資本金や課税売上高が1,000万円以上の企業は消費税課税事業者しか選べませんが、免税の対象となる場合は消費税課税事業者と免税事業者のどちらかから都合の良い方を選べます。
免税の方がお得に感じるかもしれませんが、あえて消費税課税事業者を選択するメリットにはどんなものがあるのでしょうか。
メリットについて解説していきます。
消費税課税事業者を選択するメリットが大きいケースは、仕入に発生する消費税が売上にかかる消費税を上回るケースです。
消費税課税事業者を選択した場合、仕入にかかった消費税を売上分の消費税の額から控除することができます。
そして控除できなかった分は確定申告の際に還付されます。
例を挙げると先ほど挙げた輸出事業者の他に大家や医師など非課税売上が大きい仕事の場合、かなりの額の控除・還付を受けられます。
このように事業内容によってはあえて消費税課税事業者を選択することで節税ができます。
消費税課税事業者を選択すると損をしてしまうケースもあります。
次は消費税課税事業者を選択するデメリットについて解説します。
一度消費税課税事業者を選択してしまうと、2年間取り消すことができません。
初年度に設備を大量に購入して仕入額が大きくなってしまったために課税事業者を選んだけれども、翌年度は仕入額よりも売上分の消費税が高額で、損をしてしまう可能性があります。
そのため、ある程度翌年度分の売上を考慮したうえで消費税課税事業者を選択しましょう。
フリーランスの収入に大きく影響を及ぼすと言われるインボイス制度。このインボイス制度と大きく関係しているのが消費税課税事業者です。
それでは、インボイス制度と消費税課税事業者の関係について解説します。
まずインボイス制度とは、売り手が買い手に対して適正な適用税率や消費税を記載したインボイス(適正価格書)を発行する制度のことを言います。
こちらの制度は取引の際に発生する消費税額を正しく把握するために2023年10月から導入されます。
インボイス制度においては、売り手側は買い手側からインボイスの発行を要求されたときに発行する、インボイスの写しを保管することが義務付けられています。
また、買い手側は仕入税額控除を受けるにあたって、インボイスの保管が義務となります。

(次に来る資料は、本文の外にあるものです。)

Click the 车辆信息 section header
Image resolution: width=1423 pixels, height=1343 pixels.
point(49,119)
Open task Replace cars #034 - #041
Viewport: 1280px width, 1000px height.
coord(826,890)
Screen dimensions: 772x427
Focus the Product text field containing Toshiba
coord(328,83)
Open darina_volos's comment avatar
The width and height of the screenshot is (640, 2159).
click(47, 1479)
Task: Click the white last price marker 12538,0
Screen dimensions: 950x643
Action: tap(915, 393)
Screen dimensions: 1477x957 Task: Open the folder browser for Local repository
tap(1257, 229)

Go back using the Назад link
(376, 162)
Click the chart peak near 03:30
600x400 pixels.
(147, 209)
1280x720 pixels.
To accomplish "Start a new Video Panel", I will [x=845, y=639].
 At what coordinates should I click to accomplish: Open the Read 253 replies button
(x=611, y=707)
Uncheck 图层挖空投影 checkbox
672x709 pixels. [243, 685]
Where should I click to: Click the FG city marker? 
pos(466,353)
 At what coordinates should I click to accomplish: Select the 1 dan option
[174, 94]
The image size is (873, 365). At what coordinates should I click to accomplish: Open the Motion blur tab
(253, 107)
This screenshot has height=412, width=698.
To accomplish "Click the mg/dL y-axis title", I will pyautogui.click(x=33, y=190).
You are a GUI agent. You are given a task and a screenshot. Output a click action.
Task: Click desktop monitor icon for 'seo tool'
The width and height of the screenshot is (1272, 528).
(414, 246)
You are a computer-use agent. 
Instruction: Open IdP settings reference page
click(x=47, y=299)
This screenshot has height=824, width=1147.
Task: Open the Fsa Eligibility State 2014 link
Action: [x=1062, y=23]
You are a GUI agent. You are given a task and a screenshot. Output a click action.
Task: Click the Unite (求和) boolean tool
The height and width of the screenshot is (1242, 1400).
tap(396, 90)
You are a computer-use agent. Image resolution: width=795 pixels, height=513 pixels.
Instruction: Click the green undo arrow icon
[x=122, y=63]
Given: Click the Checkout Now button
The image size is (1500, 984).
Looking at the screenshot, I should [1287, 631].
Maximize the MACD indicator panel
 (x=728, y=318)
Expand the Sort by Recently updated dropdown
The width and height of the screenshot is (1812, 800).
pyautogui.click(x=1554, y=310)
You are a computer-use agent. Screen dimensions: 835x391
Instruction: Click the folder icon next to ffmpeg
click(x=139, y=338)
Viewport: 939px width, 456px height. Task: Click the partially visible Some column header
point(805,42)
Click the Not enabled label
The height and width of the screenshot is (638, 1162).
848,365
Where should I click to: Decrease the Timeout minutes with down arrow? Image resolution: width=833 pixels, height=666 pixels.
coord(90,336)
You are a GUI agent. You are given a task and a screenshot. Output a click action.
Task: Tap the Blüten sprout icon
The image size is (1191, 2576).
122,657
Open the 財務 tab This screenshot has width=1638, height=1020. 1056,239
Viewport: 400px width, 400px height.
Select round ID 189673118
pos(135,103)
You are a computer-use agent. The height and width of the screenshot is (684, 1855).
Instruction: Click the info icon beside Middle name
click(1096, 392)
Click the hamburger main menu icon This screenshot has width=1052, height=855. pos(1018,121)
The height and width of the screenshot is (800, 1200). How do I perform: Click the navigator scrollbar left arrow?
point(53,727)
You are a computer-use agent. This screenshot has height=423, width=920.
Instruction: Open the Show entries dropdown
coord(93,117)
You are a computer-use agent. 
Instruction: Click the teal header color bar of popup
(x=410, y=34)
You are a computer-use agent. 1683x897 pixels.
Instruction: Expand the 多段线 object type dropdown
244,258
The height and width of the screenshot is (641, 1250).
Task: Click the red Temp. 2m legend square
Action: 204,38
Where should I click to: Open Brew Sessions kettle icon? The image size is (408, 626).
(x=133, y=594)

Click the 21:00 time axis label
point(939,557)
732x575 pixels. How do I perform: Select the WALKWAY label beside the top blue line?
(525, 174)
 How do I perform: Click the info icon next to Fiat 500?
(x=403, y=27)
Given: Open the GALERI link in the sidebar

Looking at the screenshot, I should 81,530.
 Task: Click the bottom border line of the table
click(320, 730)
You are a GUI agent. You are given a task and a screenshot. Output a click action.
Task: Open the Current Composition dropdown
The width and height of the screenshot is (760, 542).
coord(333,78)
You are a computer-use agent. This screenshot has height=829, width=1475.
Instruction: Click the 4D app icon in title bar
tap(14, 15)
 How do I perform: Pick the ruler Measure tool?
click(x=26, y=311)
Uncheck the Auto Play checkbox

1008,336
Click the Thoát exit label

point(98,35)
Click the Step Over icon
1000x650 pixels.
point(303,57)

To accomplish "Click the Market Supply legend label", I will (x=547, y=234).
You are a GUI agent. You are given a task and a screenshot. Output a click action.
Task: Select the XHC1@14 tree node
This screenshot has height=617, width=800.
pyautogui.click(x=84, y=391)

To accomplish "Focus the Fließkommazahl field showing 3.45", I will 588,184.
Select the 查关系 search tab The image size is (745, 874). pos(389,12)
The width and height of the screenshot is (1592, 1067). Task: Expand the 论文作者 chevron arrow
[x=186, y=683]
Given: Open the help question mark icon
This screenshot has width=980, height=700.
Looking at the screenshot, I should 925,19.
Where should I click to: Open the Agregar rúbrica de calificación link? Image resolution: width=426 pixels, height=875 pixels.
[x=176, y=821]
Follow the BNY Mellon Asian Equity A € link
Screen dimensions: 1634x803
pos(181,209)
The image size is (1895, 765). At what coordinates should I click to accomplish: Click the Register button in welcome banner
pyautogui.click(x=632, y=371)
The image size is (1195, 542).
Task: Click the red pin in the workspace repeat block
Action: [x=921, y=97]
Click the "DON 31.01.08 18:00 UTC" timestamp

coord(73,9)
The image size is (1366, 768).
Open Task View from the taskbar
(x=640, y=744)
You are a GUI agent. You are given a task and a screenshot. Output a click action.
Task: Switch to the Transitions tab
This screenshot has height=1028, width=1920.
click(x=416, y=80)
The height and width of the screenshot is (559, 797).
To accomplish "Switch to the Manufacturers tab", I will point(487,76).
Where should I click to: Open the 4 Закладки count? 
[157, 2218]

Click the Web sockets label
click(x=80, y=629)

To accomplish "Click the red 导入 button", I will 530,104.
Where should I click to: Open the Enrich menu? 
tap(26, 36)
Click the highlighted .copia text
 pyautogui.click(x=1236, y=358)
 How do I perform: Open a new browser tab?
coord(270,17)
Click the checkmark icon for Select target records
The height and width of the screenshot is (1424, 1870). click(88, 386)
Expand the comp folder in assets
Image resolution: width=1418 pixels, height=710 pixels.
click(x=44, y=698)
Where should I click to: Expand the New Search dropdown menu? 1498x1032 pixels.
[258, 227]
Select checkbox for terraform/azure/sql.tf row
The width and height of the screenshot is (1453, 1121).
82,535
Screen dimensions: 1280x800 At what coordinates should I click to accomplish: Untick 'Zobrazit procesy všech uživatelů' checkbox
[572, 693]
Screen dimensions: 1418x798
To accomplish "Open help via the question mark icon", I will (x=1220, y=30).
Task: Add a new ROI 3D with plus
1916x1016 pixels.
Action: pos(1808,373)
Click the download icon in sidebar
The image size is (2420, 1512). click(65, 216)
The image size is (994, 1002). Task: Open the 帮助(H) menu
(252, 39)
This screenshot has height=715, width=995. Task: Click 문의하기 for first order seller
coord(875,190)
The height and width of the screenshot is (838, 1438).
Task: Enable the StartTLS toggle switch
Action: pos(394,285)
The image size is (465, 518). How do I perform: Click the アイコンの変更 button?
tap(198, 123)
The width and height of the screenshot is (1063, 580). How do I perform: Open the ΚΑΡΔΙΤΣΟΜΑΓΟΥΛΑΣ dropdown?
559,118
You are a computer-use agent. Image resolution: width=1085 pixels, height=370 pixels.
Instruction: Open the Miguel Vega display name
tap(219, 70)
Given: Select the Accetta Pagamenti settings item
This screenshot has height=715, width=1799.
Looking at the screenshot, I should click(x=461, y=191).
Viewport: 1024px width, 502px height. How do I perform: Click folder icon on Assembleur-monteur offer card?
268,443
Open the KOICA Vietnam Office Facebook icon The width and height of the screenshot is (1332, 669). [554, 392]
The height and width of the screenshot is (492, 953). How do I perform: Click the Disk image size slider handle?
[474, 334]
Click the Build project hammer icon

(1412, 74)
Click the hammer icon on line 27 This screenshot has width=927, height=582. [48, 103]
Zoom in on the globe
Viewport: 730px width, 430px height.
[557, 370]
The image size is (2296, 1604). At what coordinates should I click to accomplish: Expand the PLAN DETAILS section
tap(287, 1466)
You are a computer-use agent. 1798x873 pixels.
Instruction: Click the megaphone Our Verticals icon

フリーランスにおいてインボイス制度が脅威であると言われる原因が、消費税課税事業者でないとインボイスを発行できないことです。
エンジニアなどフリーランスで活動する人で課税売上高が1,000万円を超える人は限られますし、かと言って仕入分の消費税額が売上分の消費税額を上回ってあえて消費税課税事業者を選択するメリットも受けられない可能性が高いでしょう。
そこでサービスの売り手側であるフリーランスが消費税課税事業者を選択せずにインボイスを発行できないと、サービスの買い手側は仕入税額分の控除が受けられなくなってしまいます。
そのため、仕事の依頼の数が減ることが想定されるでしょう。
また、それだけでなく仕入税額分の控除が受けられなくなる代わりにフリーランスの報酬を減らす取引先も現れる可能性があります。
ただし、インボイス制度においては状況の激変を緩和するために経過措置が用意されています。
免税事業者などインボイスが発行できない事業者と取引をする場合でも、インボイス制度が始まる2023年10月から2026年10月までの3年間は80%、2026年10月から2029年10月までの3年間は50%の仕入税額の控除が可能です。
そのため、控除が適用される期間内に消費税課税事業者へ切り替える、固定のクライアントを獲得するなどして対策を練っておきましょう。
消費税課税事業者はその名の通り商品の売買など取引を行うにあたって消費税が課される事業者のことを言います。
消費税課税事業者に関しては条件を満たさない個人事業主や法人は免税となりますが、あえて消費税課税事業者を選択することも可能です。
インボイス制度の導入によって、事業を行うにあたって消費税課税事業者が圧倒的に有利な状況となりました。
フリーランスの売上にも影響するので、インボイス制度が始まる2023年10月を目安に消費税課税事業者への切り替えも検討してみてください。